Le triathlète et combien inspirant Martin Alarie-Rivard.

De l’obésité à la vie d’athlète

CHRONIQUE / Il y a à peine deux ans, Martin Alarie-Rivard pesait 400 livres et n’en menait pas large. Dimanche prochain, 23 juin, le triathlète qu’il est devenu amorcera le demi-Ironman de Mont-Tremblant avec 135 livres en moins, une volonté de fer, des mollets d’acier et le désir de servir d’exemple.

Martin s’est lancé un défi comme on s’offre un cadeau à soi-même, pour se gâter. Le sien vient cependant au prix d’efforts considérables.

L’homme de 40 ans s’apprête à engloutir 1,9 kilomètre de natation, 90 kilomètres de vélo et un demi-marathon, soit 21,1 km de course à pied. Sans répit et la motivation à son comble.

Martin a toujours eu plus de facilité à éprouver de la fierté à l’égard du succès des autres qu’envers ses propres réussites. Même chose pour la confiance. Très bon pour encourager son semblable à croire en soi, moins doué pour appliquer cette méthode à lui-même.

C’est en train de changer.

Il mesure 6 pieds et 1 pouce. Un gaillard avec de larges épaules. Un franc-parler. Un pince-sans-rire. Un grand cœur. Le bon gars.

D’entrée de jeu, il raconte: «J’ai toujours beaucoup bougé, même avec de l’embonpoint. Je bougeais moins vite, moins longtemps, mais je bougeais.»

Les kilos se sont accumulés durant la période où il vendait des cellulaires le jour tout en étant, le soir, portier à l’entrée des bars.

Sa vie se résumait à travailler. Forcément, il bougeait peu, ne dormait pas suffisamment et mangeait trop de malbouffe.
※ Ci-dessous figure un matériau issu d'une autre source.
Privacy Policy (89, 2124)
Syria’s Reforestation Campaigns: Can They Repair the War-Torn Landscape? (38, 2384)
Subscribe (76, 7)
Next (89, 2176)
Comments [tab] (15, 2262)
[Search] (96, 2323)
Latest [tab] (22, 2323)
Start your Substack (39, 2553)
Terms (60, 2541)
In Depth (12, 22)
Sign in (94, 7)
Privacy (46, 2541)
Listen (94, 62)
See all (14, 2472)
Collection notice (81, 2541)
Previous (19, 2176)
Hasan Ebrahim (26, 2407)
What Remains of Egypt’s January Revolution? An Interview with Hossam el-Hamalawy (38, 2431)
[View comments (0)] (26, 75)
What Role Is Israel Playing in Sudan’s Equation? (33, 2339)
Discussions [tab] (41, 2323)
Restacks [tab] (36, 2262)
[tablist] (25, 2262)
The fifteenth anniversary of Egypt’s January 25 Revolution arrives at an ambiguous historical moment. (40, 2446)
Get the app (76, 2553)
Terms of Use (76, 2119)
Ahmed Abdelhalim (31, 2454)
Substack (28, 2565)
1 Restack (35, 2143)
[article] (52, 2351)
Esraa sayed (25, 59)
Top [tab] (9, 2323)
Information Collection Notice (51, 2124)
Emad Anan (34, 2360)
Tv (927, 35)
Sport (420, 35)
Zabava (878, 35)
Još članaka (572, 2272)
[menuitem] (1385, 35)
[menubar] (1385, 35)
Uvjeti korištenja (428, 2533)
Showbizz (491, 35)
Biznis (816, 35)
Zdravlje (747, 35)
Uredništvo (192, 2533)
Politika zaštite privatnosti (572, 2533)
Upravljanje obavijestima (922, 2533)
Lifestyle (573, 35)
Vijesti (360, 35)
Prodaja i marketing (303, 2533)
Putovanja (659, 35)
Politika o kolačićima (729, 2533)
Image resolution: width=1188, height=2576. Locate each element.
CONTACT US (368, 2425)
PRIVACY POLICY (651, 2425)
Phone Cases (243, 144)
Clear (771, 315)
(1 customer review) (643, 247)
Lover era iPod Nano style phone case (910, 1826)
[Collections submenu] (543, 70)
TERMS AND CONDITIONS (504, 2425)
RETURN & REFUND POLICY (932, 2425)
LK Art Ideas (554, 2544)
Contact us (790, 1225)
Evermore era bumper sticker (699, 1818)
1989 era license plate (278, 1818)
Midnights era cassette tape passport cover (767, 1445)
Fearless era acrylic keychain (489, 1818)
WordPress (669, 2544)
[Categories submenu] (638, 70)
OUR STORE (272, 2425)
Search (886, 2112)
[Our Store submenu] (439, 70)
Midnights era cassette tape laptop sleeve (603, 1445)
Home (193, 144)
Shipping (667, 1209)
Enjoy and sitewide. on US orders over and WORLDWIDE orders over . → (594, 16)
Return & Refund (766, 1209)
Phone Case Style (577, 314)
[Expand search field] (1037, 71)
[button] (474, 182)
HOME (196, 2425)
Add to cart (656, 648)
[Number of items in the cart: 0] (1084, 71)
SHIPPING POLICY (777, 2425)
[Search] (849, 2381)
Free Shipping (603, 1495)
«Un laisser-aller s’est installé», admet celui qui, depuis six ans, travaille chez Laferté Bicycles, une boutique de vélos où sa prise de poids s’est poursuivie.

L’obésité s’est incrustée et imposée. Le mal était fait. À un moment donné, c’est devenu lourd, sans mauvais jeu de mots.

«Et triste...», ajoute Martin.

Non, le client n’a pas toujours raison. Parfois, il peut se montrer irrespectueux, effronté et mesquin en jugeant autrui à son apparence, en jetant le doute sur ses compétences.

«Ah ouais? Tu peux me conseiller? Qu’est-ce que tu connais dans les bicycles?»

Cette question impertinente pouvait être posée à Martin plusieurs fois par semaine.

Si certains échouaient dans leur tentative à se montrer subtils, d’autres ne se privaient pas pour pousser l’insulte à l’injure: «Pourrais-tu aller me chercher un vendeur plus apte que toi?»

Martin tournait les talons. Un collègue prenait sa relève, mais incapable de guider correctement l’acheteur potentiel, il ne tardait pas à lui dire: «Un instant, je vous reviens avec notre spécialiste des vélos.»

Et c’est notre ami qui réapparaissait devant le client mal à l’aise: «Rebonjour, moi c’est Martin, qu’est-ce que je peux faire pour vous aider?»

Martin a longtemps encaissé ces commentaires désobligeants sans le dire à ses proches outrés le jour où ils l’ont appris.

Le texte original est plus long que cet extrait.